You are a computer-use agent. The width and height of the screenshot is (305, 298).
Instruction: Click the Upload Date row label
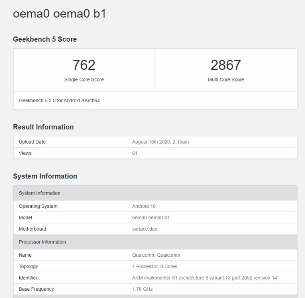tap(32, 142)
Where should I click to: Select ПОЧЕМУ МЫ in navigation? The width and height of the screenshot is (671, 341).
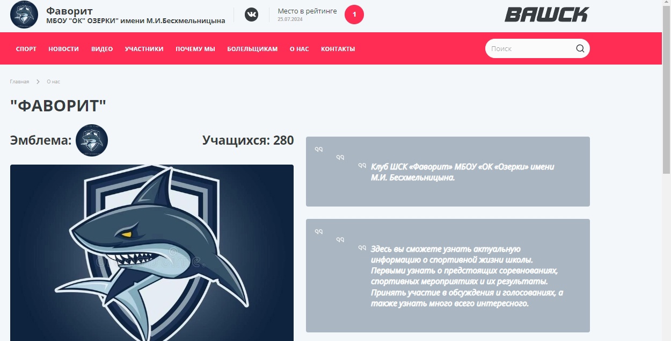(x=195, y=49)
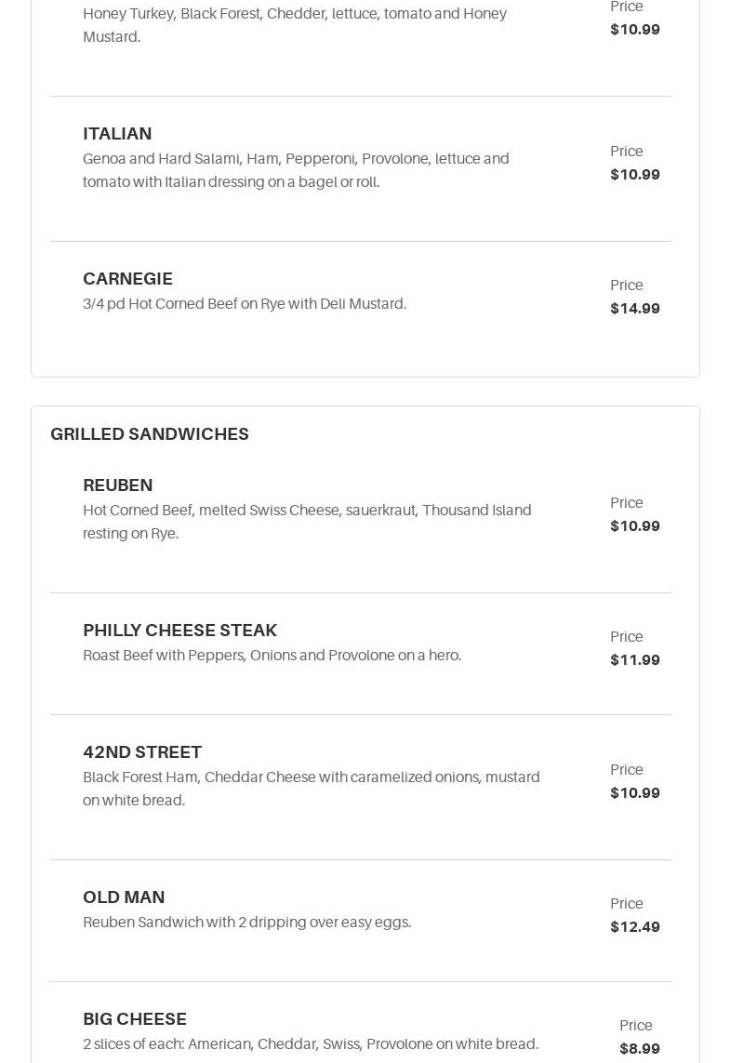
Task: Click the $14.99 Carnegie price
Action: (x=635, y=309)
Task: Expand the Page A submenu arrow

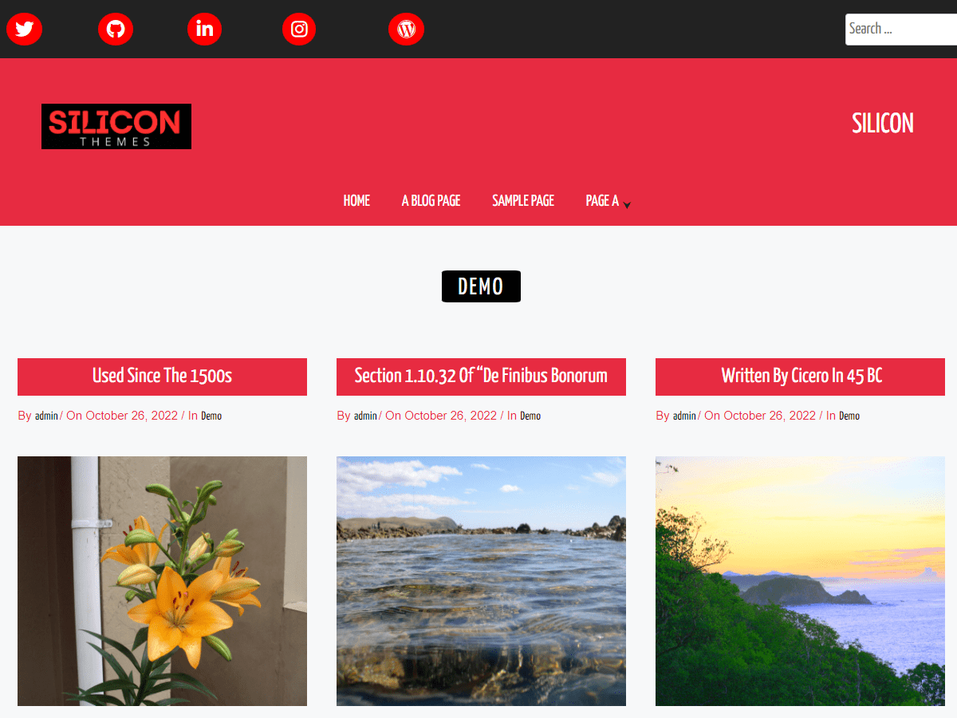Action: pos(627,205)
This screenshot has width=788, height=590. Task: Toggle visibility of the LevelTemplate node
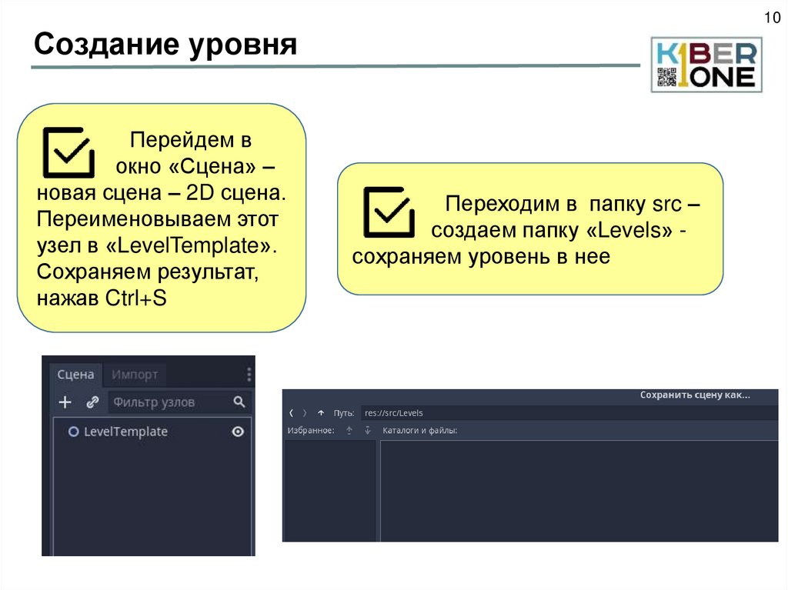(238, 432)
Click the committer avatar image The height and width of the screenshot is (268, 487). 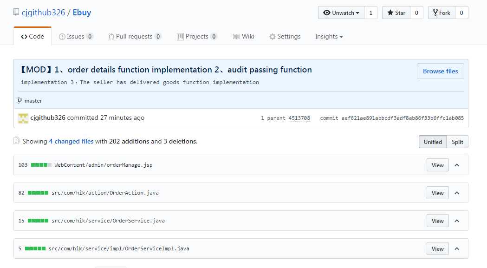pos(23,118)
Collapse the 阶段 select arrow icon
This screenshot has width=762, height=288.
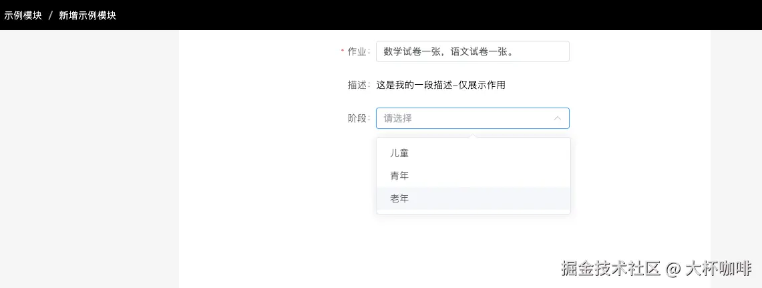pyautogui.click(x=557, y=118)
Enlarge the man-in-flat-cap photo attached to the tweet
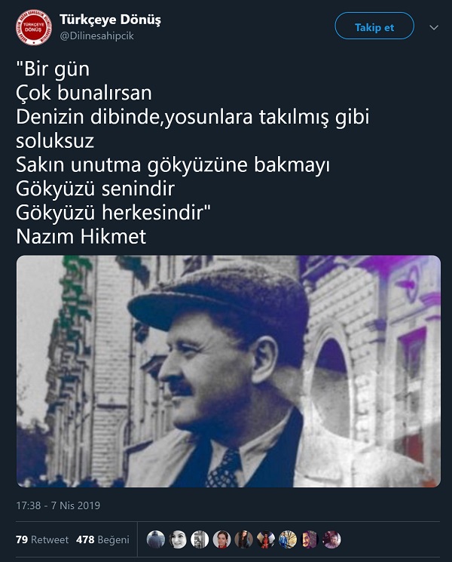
---
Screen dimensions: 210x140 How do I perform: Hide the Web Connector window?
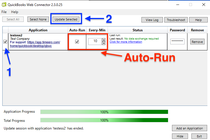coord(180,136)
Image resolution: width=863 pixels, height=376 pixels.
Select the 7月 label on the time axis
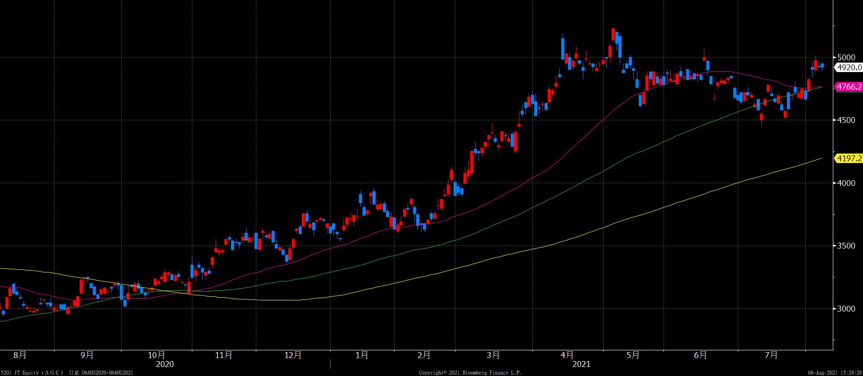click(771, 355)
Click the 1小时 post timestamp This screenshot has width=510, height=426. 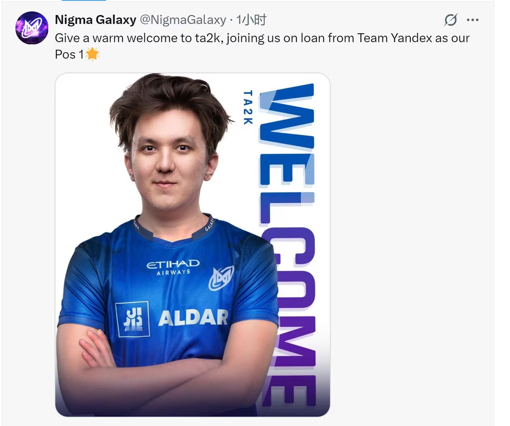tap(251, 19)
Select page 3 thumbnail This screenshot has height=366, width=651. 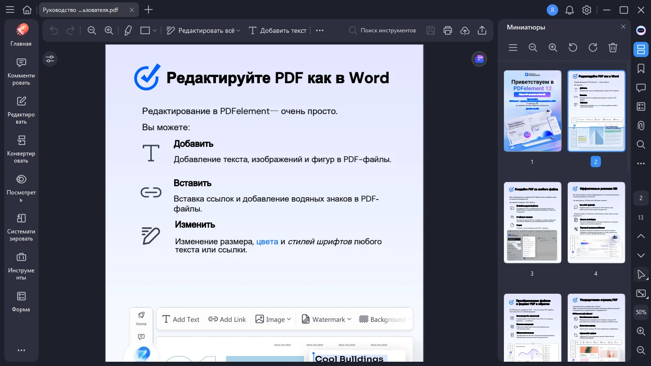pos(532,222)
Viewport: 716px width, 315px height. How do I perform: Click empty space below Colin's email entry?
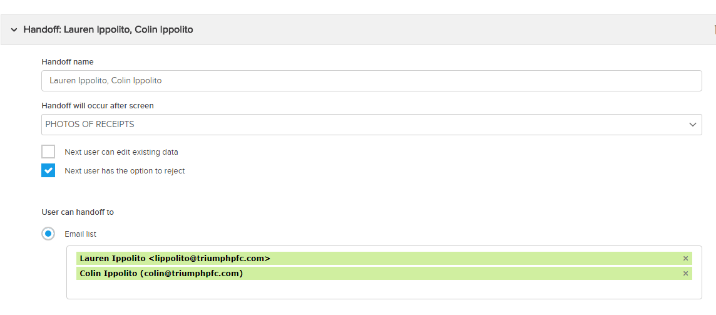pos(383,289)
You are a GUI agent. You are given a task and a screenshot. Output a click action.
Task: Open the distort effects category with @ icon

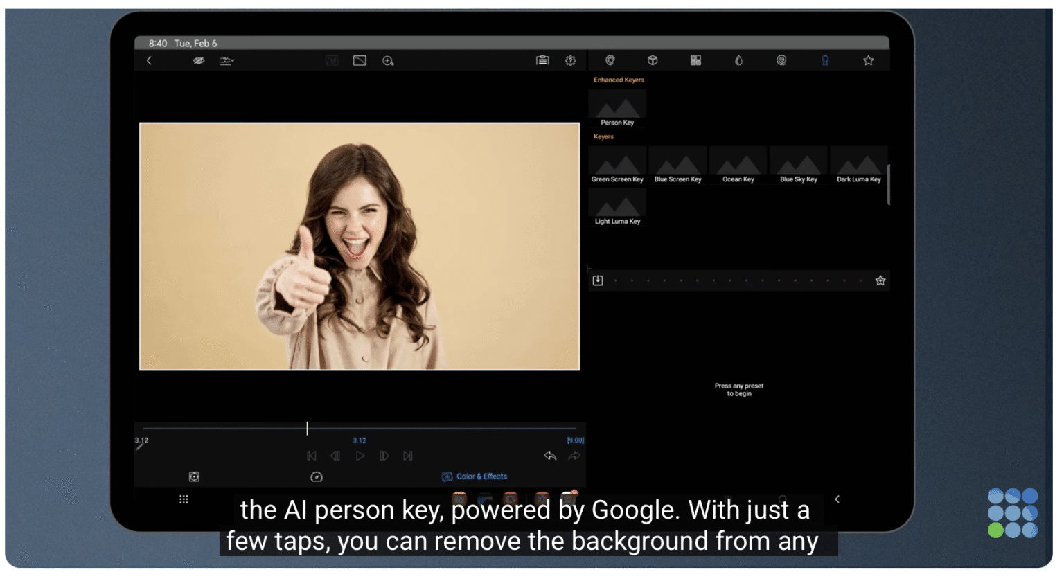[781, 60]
--
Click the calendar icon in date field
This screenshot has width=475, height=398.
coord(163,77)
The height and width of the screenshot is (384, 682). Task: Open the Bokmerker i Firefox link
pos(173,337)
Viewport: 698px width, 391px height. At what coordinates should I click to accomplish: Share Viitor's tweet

● The problem
If a line in the entries holds the string "agent", count it, then state the total and nothing more.

● Written answer
2